The damages were $812 Canadian, but the case established that companies bear responsibility for their AI agents’ statements. Air Canada learned what its chatbot had been telling customers only when the lawsuit arrived. There was no audit chain reaching the customer-facing surface, no sampling of chatbot responses against policy, no visibility into the gap between what the system said and what the company’s policies allowed.
Tesla lacked enforcement at the gate, Air Canada lacked visibility into the action surface, and Allianz has both.
The Question That Remains
The productive question is where humans should be placed, doing what, and under what conditions they can actually exercise judgment rather than perform the appearance of oversight.
The Gate Test is built around that question, and it has two components. First, enforcement at the step: a mechanism that ensures attention, not a policy that requests it. Steering wheel torque sensors request attention; eye-tracking interlocks enforce it. Checkbox approvals request review; system architecture that blocks action until review is complete enforces it. Second, visibility before the cost: an audit chain that reaches the action surface before errors compound. If leadership first reads what the agent said in a lawsuit attachment, the visibility property is already missing.
Place the gate on the irreversible step with both properties, at a load humans can sustain, and the workflow has a structural basis for human oversight. Remove either property and human presence becomes ceremonial.

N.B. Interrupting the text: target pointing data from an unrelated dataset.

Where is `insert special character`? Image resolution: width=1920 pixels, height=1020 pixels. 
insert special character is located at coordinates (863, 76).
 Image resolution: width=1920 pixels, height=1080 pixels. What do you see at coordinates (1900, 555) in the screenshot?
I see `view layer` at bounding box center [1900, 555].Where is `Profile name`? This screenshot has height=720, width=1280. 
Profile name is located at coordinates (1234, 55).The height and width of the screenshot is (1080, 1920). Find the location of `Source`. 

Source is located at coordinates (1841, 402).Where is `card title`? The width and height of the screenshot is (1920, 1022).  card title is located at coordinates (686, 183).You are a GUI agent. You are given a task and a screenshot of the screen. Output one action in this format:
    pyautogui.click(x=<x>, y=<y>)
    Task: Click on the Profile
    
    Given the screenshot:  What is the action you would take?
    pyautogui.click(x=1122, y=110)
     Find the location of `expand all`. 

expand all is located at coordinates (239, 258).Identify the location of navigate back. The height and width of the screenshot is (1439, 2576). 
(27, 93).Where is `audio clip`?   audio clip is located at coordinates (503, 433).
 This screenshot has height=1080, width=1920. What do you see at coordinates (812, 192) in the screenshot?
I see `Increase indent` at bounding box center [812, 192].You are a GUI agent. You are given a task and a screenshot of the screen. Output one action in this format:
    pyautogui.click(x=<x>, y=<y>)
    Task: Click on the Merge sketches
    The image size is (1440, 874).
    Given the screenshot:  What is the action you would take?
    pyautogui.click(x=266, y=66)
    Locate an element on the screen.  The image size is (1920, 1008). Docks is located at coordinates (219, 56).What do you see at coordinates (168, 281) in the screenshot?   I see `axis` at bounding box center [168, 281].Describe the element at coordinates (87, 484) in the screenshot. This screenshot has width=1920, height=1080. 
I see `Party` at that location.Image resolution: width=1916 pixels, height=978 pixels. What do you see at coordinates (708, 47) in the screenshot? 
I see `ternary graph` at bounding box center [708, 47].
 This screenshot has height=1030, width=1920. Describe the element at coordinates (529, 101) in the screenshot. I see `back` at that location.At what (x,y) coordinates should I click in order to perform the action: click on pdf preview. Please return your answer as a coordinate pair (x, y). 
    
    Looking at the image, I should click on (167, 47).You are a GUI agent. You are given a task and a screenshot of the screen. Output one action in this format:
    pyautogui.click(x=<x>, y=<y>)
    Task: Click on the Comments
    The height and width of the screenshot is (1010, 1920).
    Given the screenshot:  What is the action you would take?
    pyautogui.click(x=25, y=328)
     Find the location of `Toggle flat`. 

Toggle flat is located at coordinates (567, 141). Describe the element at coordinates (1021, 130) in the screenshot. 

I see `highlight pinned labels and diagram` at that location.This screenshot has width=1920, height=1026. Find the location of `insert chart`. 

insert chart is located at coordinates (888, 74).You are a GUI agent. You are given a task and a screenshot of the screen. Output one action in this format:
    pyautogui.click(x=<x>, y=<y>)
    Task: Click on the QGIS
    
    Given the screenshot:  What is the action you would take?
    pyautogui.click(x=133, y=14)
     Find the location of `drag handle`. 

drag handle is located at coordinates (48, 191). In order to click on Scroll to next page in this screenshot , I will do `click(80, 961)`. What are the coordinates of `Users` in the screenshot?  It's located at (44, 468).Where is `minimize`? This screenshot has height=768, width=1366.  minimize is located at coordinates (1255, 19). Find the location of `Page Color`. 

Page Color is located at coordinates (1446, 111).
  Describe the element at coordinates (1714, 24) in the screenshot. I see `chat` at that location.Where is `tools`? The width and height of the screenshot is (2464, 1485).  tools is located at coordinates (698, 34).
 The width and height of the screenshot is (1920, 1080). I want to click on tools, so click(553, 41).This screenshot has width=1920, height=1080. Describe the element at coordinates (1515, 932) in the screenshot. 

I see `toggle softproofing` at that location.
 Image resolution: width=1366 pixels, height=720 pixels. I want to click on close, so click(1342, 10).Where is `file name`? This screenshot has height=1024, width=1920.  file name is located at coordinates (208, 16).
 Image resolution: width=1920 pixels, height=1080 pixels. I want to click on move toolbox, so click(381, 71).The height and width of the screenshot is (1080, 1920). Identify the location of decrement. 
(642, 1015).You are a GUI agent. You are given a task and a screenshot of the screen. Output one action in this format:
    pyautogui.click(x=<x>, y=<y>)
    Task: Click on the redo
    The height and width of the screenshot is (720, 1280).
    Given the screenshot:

This is why human-in-the-loop is a design choice. Adding a human adds nothing if they can’t understand what the system did, can’t step in before the damage compounds, or can’t keep up with the volume. The relevant question is not “should there be a human?” but “can this human, at this step, with this information, actually change outcomes?”
When the answer is no, the human is not performing oversight. The human is absorbing liability, present to take blame when the system fails rather than to prevent the failure. The EU AI Act’s Article 14 now requires that high-risk AI systems be designed so humans can “effectively oversee” them, with specific provisions against automation bias. Regulators have recognized what the deployment failures demonstrated: the label “human-in-the-loop” means nothing without the architecture to make human judgment effective.
That’s why while building Jitera we designed context that works like memory, preserving what happened and why across sessions, and team-in-the-loop architecture that distributes oversight across roles instead of concentrating it in a single supervisor.
Where you place the human determines whether they act or watch.